Northwestern junior Sam Schiller is active in the Northwestern University Darfur Action Coalition (NUDAC). He aid that the genocide affects him because as a Jew, the terrors of genocide have been ingrained in him from a young age.
“I think that as the world expands, the failure of our world to prevent harm shouldn’t be taken lightly,” Schiller said. “We live in a very cynical world, but we can win even the biggest battles.”
Schiller said that for him, Judaism is a rich language of social justice issues and understanding, welcoming the stranger and tikkun olam – repairing the world.
“The core values of Judaism like reaching out to those that aren’t directly connected to us and seeing how we could help them, that is a dialogue we can use,” Schiller said.
As part of DAC, Kornfeld participated in the paper plate campaign in which students wrote letters on plates voicing their opinions to their senators.
“During the 1960s in America there existed an ‘I could change the world’ mentality, and I feel like that attitude is not necessarily as ubiqutous as it was back then when people don’t necessarily identify with how they can reach tangible change,” Kornfeld said. “However, one student can gather with other students and change things…If you can’t solve the overwhelming problem, you can help the symptoms.”
At Northwestern, Urish signed petitions, gave money to the cause and participated in the Chicago rally, she said.
“I’ve been to Chicago before, but to see a huge student body come together with such passion for a cause while yelling and screaming, it was just very powerful for me to know what we were doing,” Urish said.
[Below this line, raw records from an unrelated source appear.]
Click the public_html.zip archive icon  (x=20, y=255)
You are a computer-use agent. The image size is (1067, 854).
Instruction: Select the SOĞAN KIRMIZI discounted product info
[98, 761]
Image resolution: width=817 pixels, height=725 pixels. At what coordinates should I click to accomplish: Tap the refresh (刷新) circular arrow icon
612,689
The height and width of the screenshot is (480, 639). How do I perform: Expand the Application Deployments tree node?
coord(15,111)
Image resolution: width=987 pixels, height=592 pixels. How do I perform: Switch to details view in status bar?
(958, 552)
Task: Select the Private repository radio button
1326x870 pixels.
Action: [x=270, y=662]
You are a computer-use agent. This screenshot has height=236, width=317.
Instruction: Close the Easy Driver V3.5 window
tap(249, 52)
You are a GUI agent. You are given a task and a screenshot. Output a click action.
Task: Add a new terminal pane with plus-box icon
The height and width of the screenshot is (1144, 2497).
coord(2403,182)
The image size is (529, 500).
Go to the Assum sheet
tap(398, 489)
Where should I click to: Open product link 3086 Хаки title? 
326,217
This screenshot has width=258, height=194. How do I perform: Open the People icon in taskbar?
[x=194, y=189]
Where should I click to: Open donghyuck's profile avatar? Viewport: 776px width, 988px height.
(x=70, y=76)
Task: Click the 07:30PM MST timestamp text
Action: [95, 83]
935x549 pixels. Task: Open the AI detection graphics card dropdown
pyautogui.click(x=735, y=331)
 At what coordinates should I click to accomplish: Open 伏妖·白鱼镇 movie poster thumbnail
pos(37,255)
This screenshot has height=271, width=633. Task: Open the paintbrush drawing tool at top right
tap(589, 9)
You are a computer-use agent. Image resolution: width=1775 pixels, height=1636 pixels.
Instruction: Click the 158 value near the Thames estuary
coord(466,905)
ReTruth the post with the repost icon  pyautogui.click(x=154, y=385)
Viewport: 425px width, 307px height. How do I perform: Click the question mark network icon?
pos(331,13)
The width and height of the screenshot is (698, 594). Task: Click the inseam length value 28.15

When Bixby and his peers started STAND in 2004, they imagined it would only last six months because they thought the violence would eventually stop, he said. Although Bixby is disappointed that STAND still needs to exist, he is proud that STAND continues to be loud about Darfur.
“In 2004, only a small group of people could probably point to Darfur on the map, but that’s not the case anymore,” Bixby said. “If genocide continues to take place in Sudan and these people are not vanishing quietly into the night, we are making sure that people hear about it.”
As for students who are interested in being activists for Darfur on their campuses, Schiller suggests that they look for non-traditional ways to make people aware of the issue.
“Your creativity is open and there are so many different avenues to take,” Schiller said. “You shouldn’t limit yourself to the kind of person you see yourself as … The opportunities are endless.”